In McAlester, SH-31 forms a five-mile (8 km) concurrency with US-270 and SH-1, splitting up just east of the US-69 interchange on the east side of the city. SH-31 then sets off to the northeast, passing through Krebs, and crossing the south arm of Lake Eufaula.
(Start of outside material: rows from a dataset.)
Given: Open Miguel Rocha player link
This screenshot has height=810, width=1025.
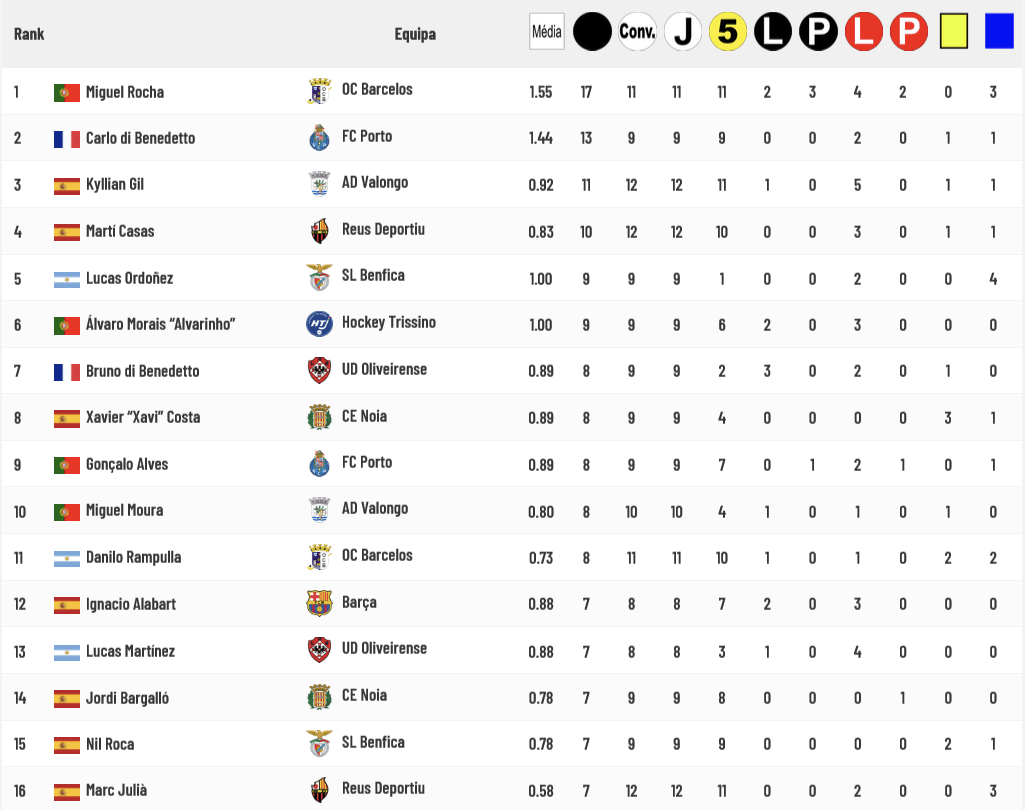Looking at the screenshot, I should 125,92.
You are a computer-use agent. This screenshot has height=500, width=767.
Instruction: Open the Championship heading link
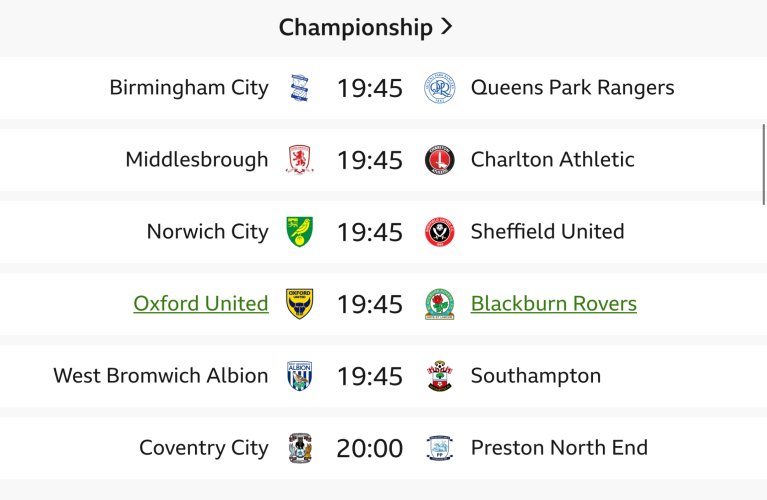[x=355, y=27]
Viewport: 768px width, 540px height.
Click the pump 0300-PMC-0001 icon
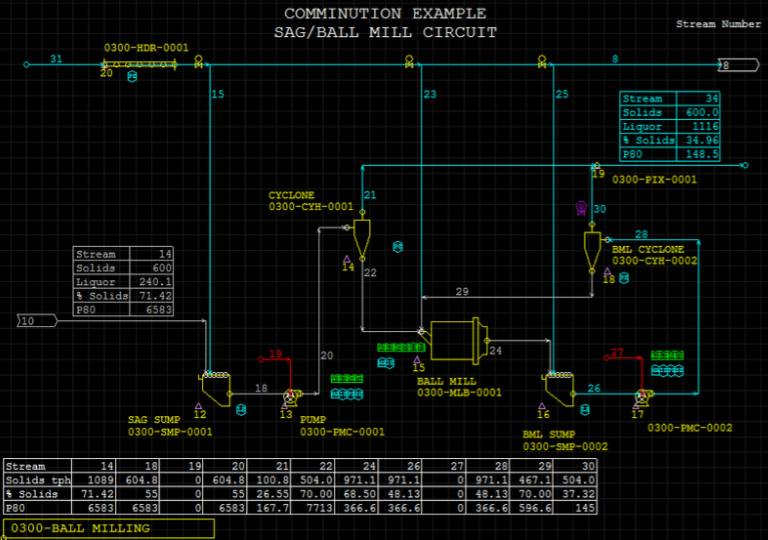point(289,396)
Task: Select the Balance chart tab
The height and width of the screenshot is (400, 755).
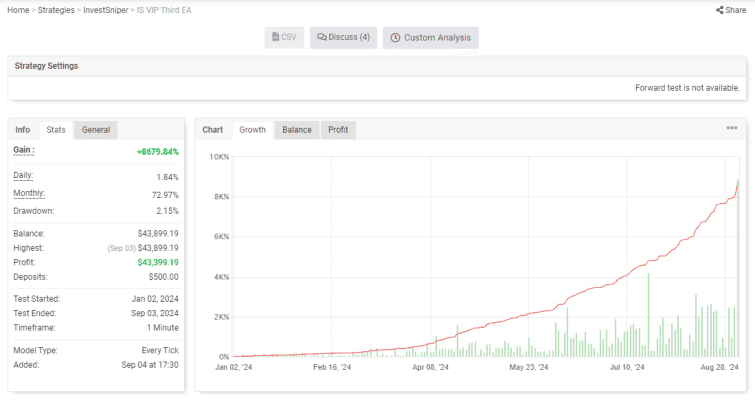Action: pyautogui.click(x=297, y=130)
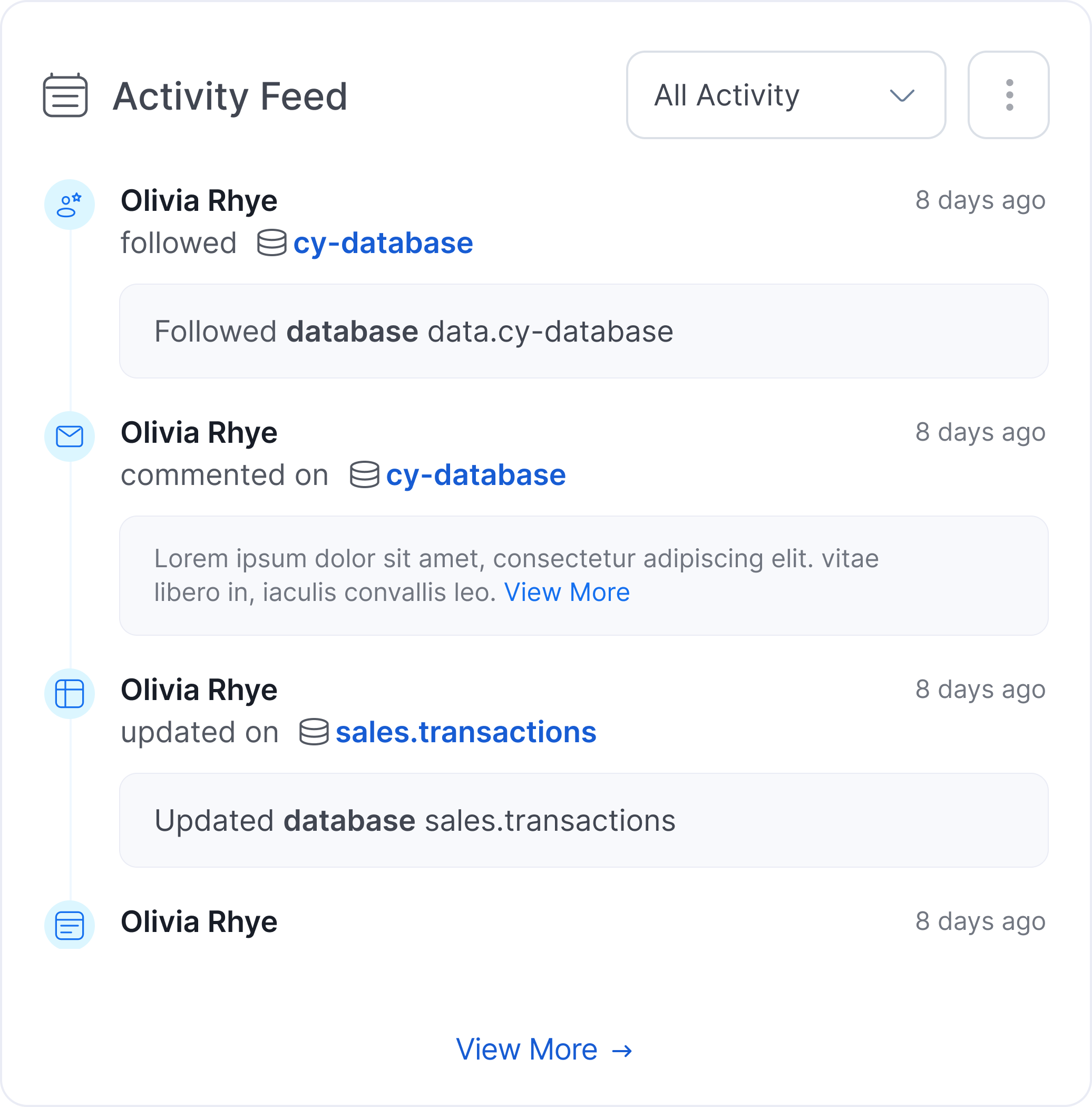The height and width of the screenshot is (1107, 1092).
Task: Click the Activity Feed calendar icon
Action: tap(65, 95)
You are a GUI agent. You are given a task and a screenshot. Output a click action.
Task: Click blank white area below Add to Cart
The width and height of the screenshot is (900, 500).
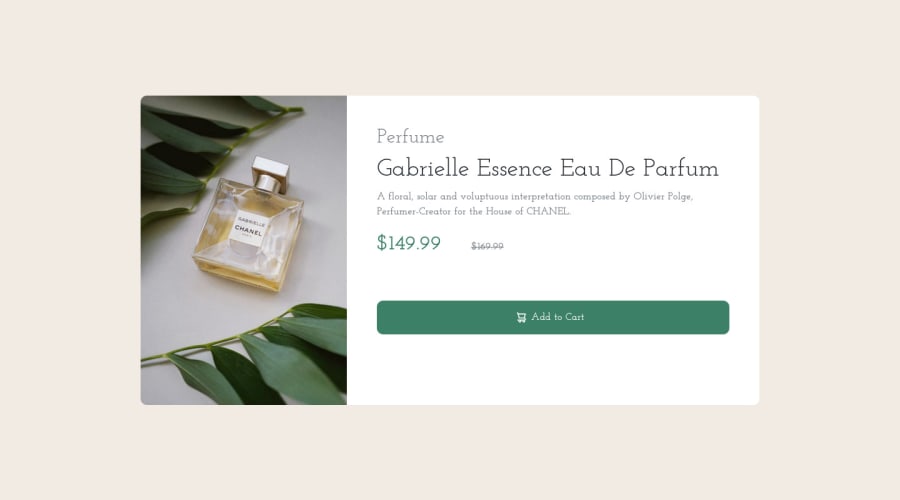[x=553, y=369]
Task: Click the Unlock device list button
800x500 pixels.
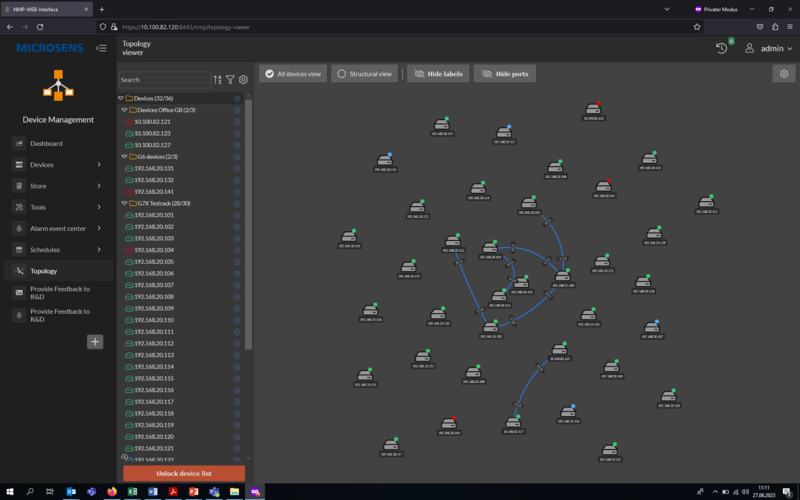Action: coord(184,473)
At Quinton, 27 mi from McAlester, SH-31 serves as the southern terminus of SH-71, then heads east, forming a six-mile (10 km) concurrency with SH-2 to the town of Kinta. At Kinta, SH-2 turns north, and SH-31 continues east, with a short dogleg concurrency with SH-82 at Lequire. Continuing on to the east, SH-31 serves as the southern terminus for SH-26 at McCurtain, then passes through Bokoshe before terminating at US-59/US-271, 2 mi north of Panama.

==Junction list==

County: Location; mi; km; Destinations; Notes
Coal: ​; 0.0; 0.0; SH-48; Western terminus
​: 2.0; 3.2; SH-31B; Northern terminus of SH-31B
Coalgate: 11.5; 18.5; US 75 / SH-3; Western end of US-75/SH-3 concurrency
11.6: 18.7; US 75 / SH-3; Eastern end of US-75/SH-3 concurrency
Cairo: 17.1; 27.5; SH-131; Western terminus of SH-131
Pittsburg: No major junctions
Hughes: ​; 39.0; 62.8; SH-31A; Southern terminus of SH-31A
Pittsburg: McAlester; 60.9; 98.0; US 270 / SH-1; Western end of US-270/OK-1 concurrency
62.7: 100.9; US 69
63.4: 102.0; US 270 / SH-1; Eastern end of US-270/OK-1 concurrency
Quinton: 90.8; 146.1; SH-71; Southern terminus of SH-71
Haskell: ​; 92.9; 149.5; SH-2; Western end of SH-2 concurrency
Kinta: 98.6; 158.7; SH-2; Eastern end of SH-2 concurrency
Lequire: 106.4; 171.2; SH-82
McCurtain: 115.1; 185.2; SH-26; Southern terminus of SH-26
Le Flore: ​; 132.6; 213.4; US 59 / US 271; Eastern terminus
1.000 mi = 1.609 km; 1.000 km = 0.621 mi Concurrency terminus;

==Spur routes==
===SH-31A===

SH-31A is a 4.46 mi spur connecting SH-31 with US-270/SH-1 and the town of Stuart in Pittsburg and Hughes counties.

===SH-31B===

SH-31B is a 3.44 mi spur connecting SH-31 and the town of Olney in Coal County.